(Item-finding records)
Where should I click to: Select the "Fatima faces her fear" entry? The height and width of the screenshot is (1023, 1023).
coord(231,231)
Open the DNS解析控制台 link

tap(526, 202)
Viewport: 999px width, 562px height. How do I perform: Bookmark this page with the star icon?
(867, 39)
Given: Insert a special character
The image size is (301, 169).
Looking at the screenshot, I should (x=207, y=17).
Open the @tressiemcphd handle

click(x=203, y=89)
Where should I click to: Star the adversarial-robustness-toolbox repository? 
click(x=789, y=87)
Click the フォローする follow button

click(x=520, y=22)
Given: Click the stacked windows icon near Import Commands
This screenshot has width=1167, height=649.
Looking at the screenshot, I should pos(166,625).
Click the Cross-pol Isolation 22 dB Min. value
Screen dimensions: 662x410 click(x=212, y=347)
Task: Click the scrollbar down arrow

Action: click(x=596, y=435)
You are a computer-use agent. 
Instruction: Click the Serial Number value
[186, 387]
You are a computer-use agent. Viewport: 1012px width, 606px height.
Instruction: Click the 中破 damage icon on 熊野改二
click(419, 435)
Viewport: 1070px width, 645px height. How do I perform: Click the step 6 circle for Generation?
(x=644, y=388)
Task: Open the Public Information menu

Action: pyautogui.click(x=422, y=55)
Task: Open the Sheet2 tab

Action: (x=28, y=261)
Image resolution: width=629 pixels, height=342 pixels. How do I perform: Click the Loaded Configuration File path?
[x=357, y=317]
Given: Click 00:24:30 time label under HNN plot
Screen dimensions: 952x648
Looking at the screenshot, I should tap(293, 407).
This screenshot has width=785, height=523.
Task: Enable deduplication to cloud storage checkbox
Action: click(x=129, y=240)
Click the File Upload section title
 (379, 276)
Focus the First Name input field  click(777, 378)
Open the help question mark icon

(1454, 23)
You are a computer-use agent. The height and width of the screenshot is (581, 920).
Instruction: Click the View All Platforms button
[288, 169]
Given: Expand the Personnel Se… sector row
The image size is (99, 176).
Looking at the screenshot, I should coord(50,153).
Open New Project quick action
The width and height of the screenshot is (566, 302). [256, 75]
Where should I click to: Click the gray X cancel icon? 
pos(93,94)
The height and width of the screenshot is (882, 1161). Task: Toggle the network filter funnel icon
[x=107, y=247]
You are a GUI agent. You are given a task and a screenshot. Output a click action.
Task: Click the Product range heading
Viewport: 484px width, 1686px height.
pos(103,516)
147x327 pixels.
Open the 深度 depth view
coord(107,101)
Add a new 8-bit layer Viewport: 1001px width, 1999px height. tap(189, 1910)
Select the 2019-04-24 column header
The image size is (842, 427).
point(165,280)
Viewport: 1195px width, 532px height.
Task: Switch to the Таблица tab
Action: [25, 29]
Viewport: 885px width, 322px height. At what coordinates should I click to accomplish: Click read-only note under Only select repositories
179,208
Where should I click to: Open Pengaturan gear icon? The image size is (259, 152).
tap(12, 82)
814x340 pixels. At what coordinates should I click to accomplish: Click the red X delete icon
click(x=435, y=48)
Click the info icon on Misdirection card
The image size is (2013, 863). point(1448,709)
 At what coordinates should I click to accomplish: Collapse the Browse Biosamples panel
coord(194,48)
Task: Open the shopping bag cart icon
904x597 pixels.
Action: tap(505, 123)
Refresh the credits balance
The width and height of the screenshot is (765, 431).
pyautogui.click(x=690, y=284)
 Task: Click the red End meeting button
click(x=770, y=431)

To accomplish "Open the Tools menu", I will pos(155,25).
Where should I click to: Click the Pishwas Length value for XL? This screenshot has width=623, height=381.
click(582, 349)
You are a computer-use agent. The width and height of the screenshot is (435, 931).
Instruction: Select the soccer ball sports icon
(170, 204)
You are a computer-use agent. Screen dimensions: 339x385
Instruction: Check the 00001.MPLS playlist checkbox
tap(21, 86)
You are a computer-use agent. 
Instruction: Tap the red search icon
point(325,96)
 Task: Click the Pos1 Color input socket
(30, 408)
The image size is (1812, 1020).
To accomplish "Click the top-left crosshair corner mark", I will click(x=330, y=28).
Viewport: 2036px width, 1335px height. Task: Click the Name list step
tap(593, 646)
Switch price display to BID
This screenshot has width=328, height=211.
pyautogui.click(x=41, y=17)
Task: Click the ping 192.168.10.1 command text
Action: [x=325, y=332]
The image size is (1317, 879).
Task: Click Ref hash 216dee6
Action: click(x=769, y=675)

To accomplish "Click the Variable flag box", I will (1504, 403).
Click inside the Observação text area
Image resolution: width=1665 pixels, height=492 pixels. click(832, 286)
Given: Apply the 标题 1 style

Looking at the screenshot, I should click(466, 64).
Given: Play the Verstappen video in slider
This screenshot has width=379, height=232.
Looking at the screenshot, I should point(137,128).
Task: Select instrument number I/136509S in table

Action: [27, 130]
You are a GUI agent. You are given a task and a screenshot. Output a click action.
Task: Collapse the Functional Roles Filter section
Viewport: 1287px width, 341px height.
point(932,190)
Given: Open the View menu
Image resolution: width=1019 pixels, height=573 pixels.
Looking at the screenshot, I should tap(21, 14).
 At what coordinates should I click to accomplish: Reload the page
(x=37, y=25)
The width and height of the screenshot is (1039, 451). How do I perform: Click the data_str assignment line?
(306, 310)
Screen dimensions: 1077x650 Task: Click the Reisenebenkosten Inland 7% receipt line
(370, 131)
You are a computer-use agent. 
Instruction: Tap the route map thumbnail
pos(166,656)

▸ **AIM**
Return all of the material above line for line, with nothing altered.

▸ **ANSWER FOR THE TASK**
Where should I click to: Select the "Fatima faces her fear" entry? The height and width of the screenshot is (1023, 1023).
coord(231,231)
Open the DNS解析控制台 link

tap(526, 202)
Viewport: 999px width, 562px height. How do I perform: Bookmark this page with the star icon?
(867, 39)
Given: Insert a special character
The image size is (301, 169).
Looking at the screenshot, I should (x=207, y=17).
Open the @tressiemcphd handle

click(x=203, y=89)
Where should I click to: Star the adversarial-robustness-toolbox repository? 
click(x=789, y=87)
Click the フォローする follow button

click(x=520, y=22)
Given: Click the stacked windows icon near Import Commands
This screenshot has width=1167, height=649.
Looking at the screenshot, I should pos(166,625).
Click the Cross-pol Isolation 22 dB Min. value
Screen dimensions: 662x410 click(x=212, y=347)
Task: Click the scrollbar down arrow

Action: click(x=596, y=435)
You are a computer-use agent. 
Instruction: Click the Serial Number value
[186, 387]
You are a computer-use agent. Viewport: 1012px width, 606px height.
Instruction: Click the 中破 damage icon on 熊野改二
click(419, 435)
Viewport: 1070px width, 645px height. How do I perform: Click the step 6 circle for Generation?
(x=644, y=388)
Task: Open the Public Information menu

Action: pyautogui.click(x=422, y=55)
Task: Open the Sheet2 tab

Action: (x=28, y=261)
Image resolution: width=629 pixels, height=342 pixels. How do I perform: Click the Loaded Configuration File path?
[x=357, y=317]
Given: Click 00:24:30 time label under HNN plot
Screen dimensions: 952x648
Looking at the screenshot, I should tap(293, 407).
This screenshot has width=785, height=523.
Task: Enable deduplication to cloud storage checkbox
Action: click(x=129, y=240)
Click the File Upload section title
 (379, 276)
Focus the First Name input field  click(777, 378)
Open the help question mark icon

(1454, 23)
You are a computer-use agent. The height and width of the screenshot is (581, 920).
Instruction: Click the View All Platforms button
[288, 169]
Given: Expand the Personnel Se… sector row
The image size is (99, 176).
Looking at the screenshot, I should coord(50,153).
Open New Project quick action
The width and height of the screenshot is (566, 302). [256, 75]
Where should I click to: Click the gray X cancel icon? 
pos(93,94)
The height and width of the screenshot is (882, 1161). Task: Toggle the network filter funnel icon
[x=107, y=247]
You are a GUI agent. You are given a task and a screenshot. Output a click action.
Task: Click the Product range heading
Viewport: 484px width, 1686px height.
pos(103,516)
147x327 pixels.
Open the 深度 depth view
coord(107,101)
Add a new 8-bit layer Viewport: 1001px width, 1999px height. tap(189, 1910)
Select the 2019-04-24 column header
The image size is (842, 427).
point(165,280)
Viewport: 1195px width, 532px height.
Task: Switch to the Таблица tab
Action: [25, 29]
Viewport: 885px width, 322px height. At what coordinates should I click to accomplish: Click read-only note under Only select repositories
179,208
Where should I click to: Open Pengaturan gear icon? The image size is (259, 152).
tap(12, 82)
814x340 pixels. At what coordinates should I click to accomplish: Click the red X delete icon
click(x=435, y=48)
Click the info icon on Misdirection card
The image size is (2013, 863). point(1448,709)
 At what coordinates should I click to accomplish: Collapse the Browse Biosamples panel
coord(194,48)
Task: Open the shopping bag cart icon
904x597 pixels.
Action: tap(505, 123)
Refresh the credits balance
The width and height of the screenshot is (765, 431).
pyautogui.click(x=690, y=284)
 Task: Click the red End meeting button
click(x=770, y=431)

To accomplish "Open the Tools menu", I will pos(155,25).
Where should I click to: Click the Pishwas Length value for XL? This screenshot has width=623, height=381.
click(582, 349)
You are a computer-use agent. The width and height of the screenshot is (435, 931).
Instruction: Select the soccer ball sports icon
(170, 204)
You are a computer-use agent. Screen dimensions: 339x385
Instruction: Check the 00001.MPLS playlist checkbox
tap(21, 86)
You are a computer-use agent. 
Instruction: Tap the red search icon
point(325,96)
 Task: Click the Pos1 Color input socket
(30, 408)
The image size is (1812, 1020).
To accomplish "Click the top-left crosshair corner mark", I will click(x=330, y=28).
Viewport: 2036px width, 1335px height. Task: Click the Name list step
tap(593, 646)
Switch price display to BID
This screenshot has width=328, height=211.
pyautogui.click(x=41, y=17)
Task: Click the ping 192.168.10.1 command text
Action: [x=325, y=332]
The image size is (1317, 879).
Task: Click Ref hash 216dee6
Action: click(x=769, y=675)

To accomplish "Click the Variable flag box", I will (1504, 403).
Click inside the Observação text area
Image resolution: width=1665 pixels, height=492 pixels. click(832, 286)
Given: Apply the 标题 1 style

Looking at the screenshot, I should click(466, 64).
Given: Play the Verstappen video in slider
This screenshot has width=379, height=232.
Looking at the screenshot, I should point(137,128).
Task: Select instrument number I/136509S in table

Action: [27, 130]
You are a GUI agent. You are given a task and a screenshot. Output a click action.
Task: Collapse the Functional Roles Filter section
Viewport: 1287px width, 341px height.
point(932,190)
Given: Open the View menu
Image resolution: width=1019 pixels, height=573 pixels.
Looking at the screenshot, I should tap(21, 14).
 At what coordinates should I click to accomplish: Reload the page
(x=37, y=25)
The width and height of the screenshot is (1039, 451). How do I perform: Click the data_str assignment line?
(306, 310)
Screen dimensions: 1077x650 Task: Click the Reisenebenkosten Inland 7% receipt line
(370, 131)
You are a computer-use agent. 
Instruction: Tap the route map thumbnail
pos(166,656)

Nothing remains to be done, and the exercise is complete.